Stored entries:
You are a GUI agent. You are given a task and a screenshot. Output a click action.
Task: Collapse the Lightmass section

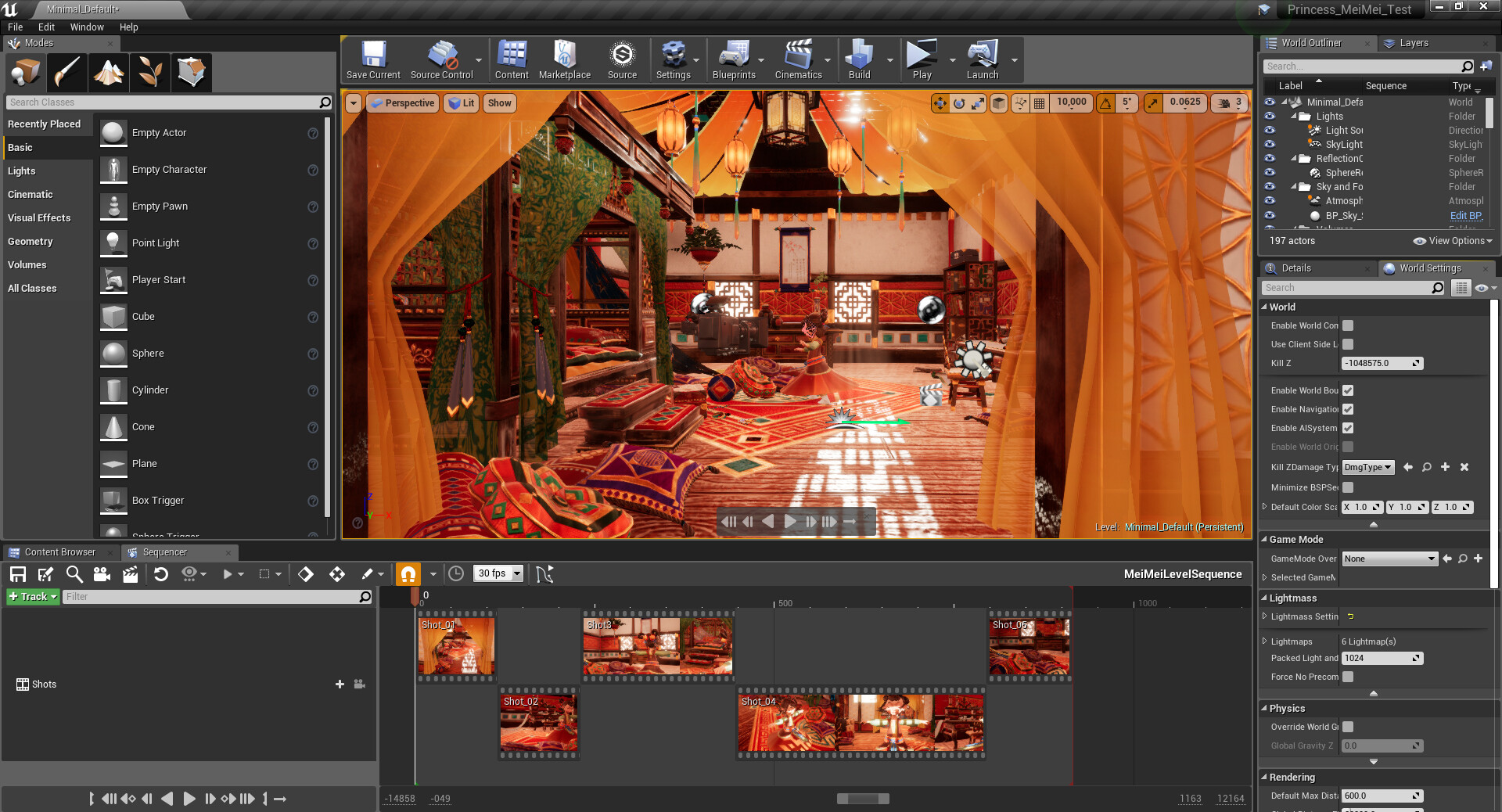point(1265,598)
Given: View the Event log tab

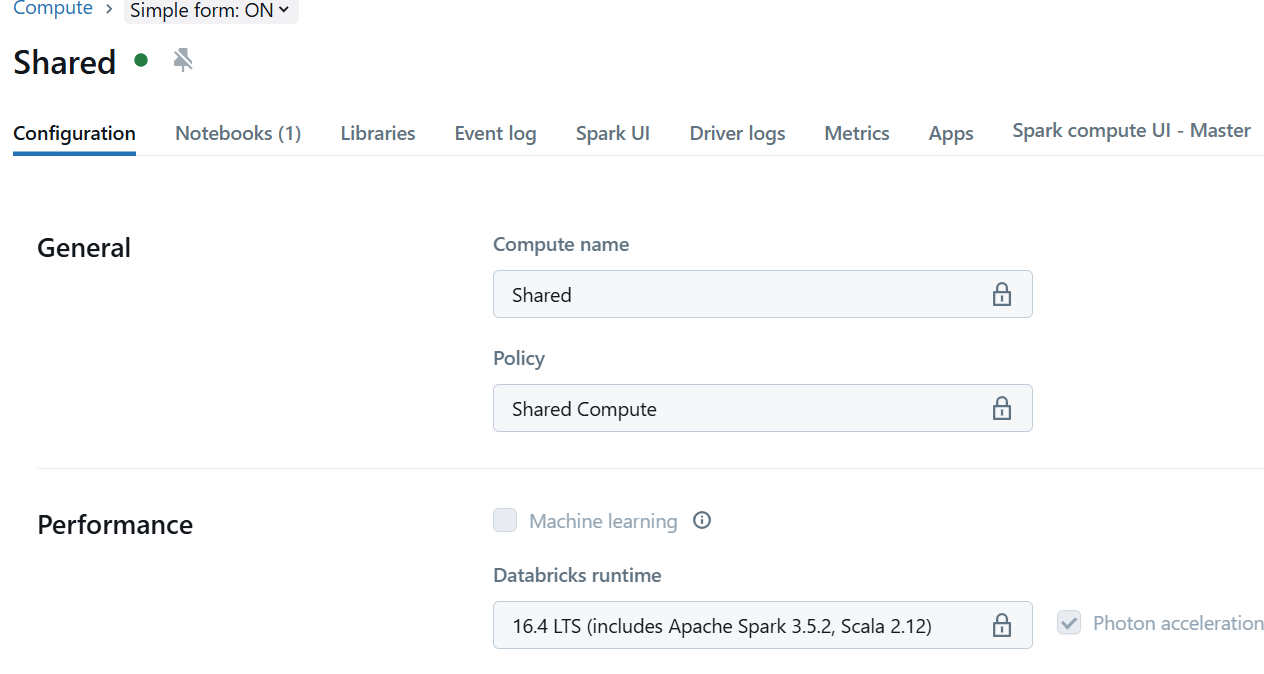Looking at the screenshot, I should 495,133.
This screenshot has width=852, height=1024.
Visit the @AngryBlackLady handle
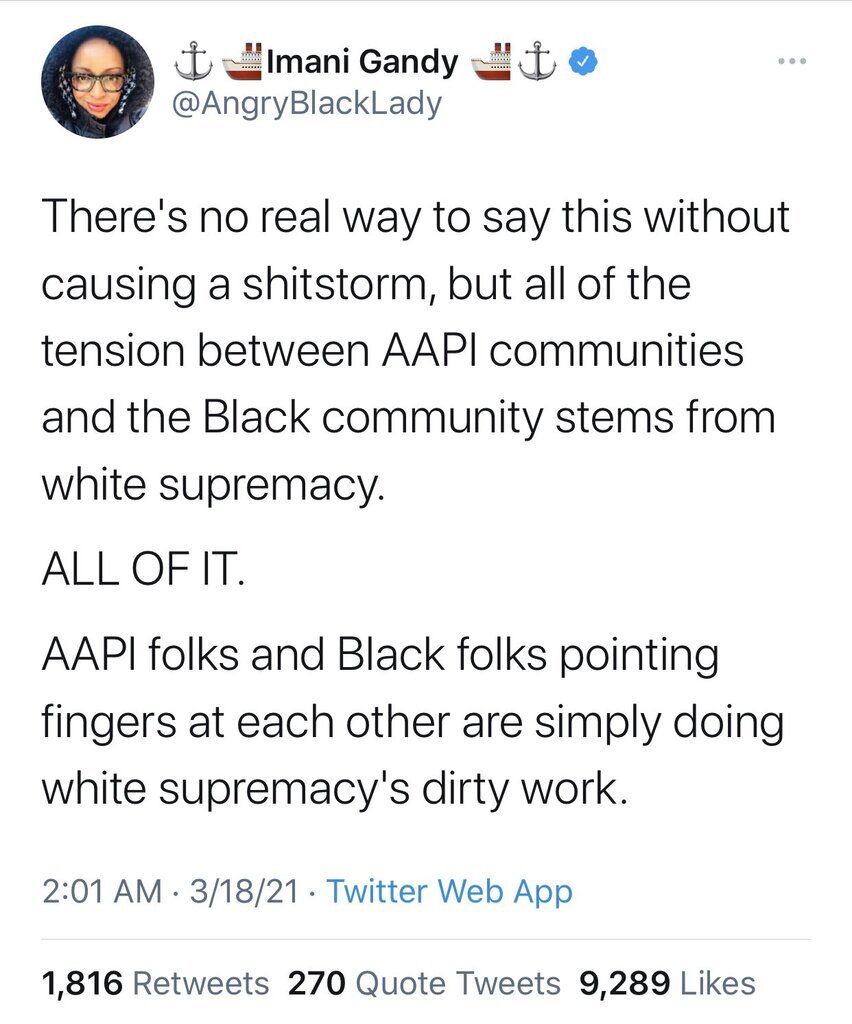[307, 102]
---
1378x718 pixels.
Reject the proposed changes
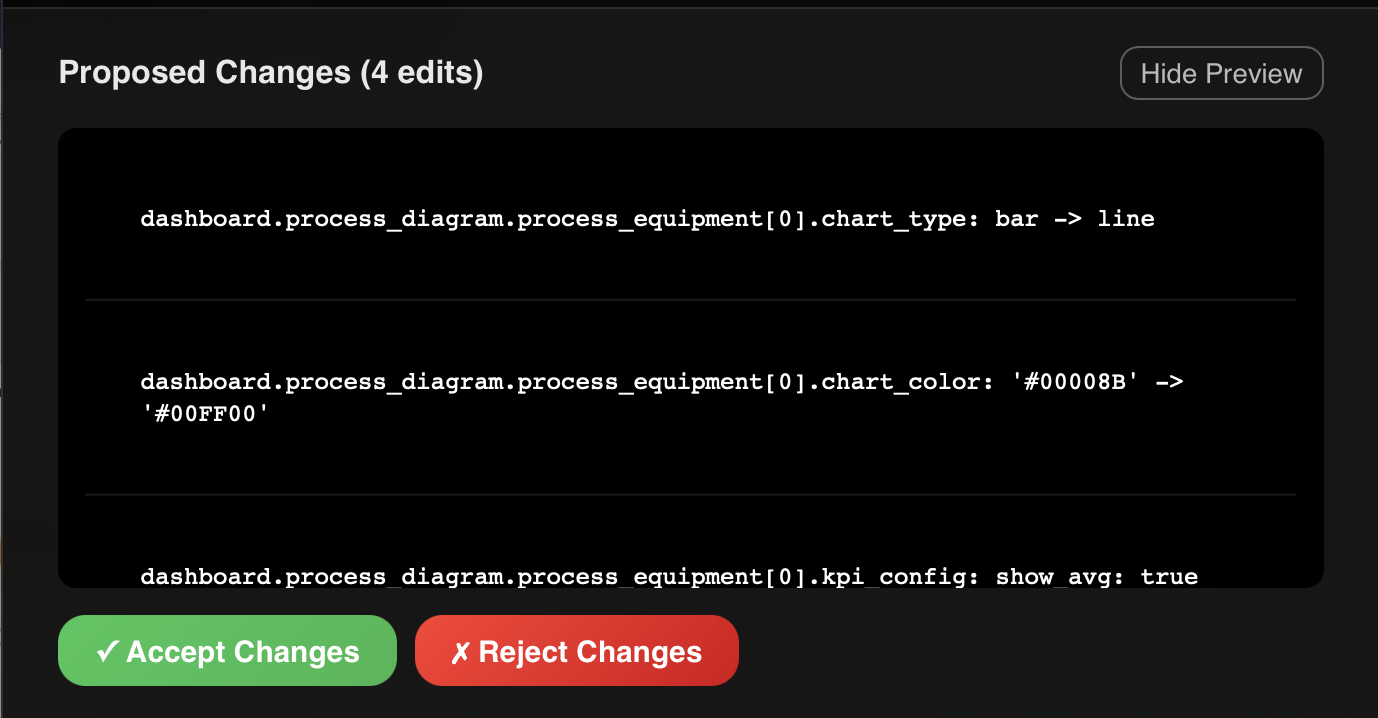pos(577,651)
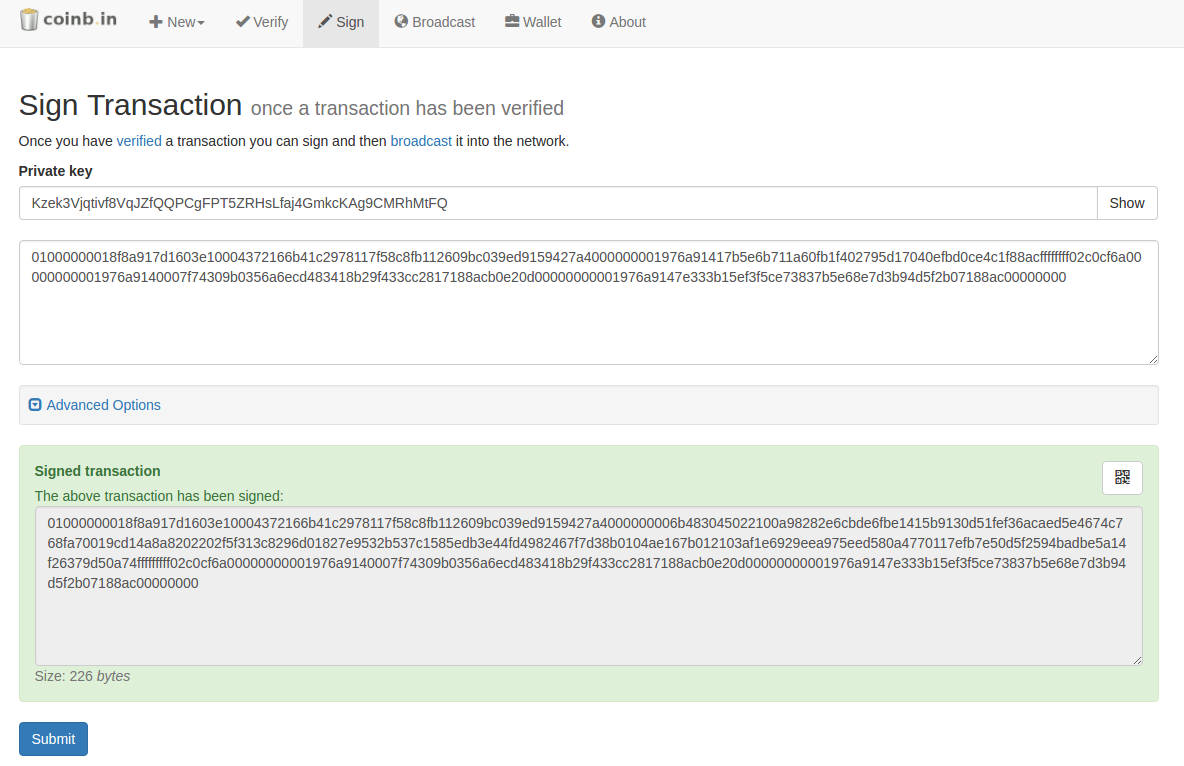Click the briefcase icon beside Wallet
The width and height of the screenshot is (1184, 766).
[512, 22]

- Work instructions: From the line containing "You are a GUI" through the line containing "This screenshot has width=852, height=1024.", copy every line above exactly, without pictures.

- Answer section:
You are a GUI agent. You are given a task and a screenshot. Output a click action.
Task: Collapse the Lightmass section

point(1265,598)
Given: View the Event log tab

Looking at the screenshot, I should 495,133.
This screenshot has width=852, height=1024.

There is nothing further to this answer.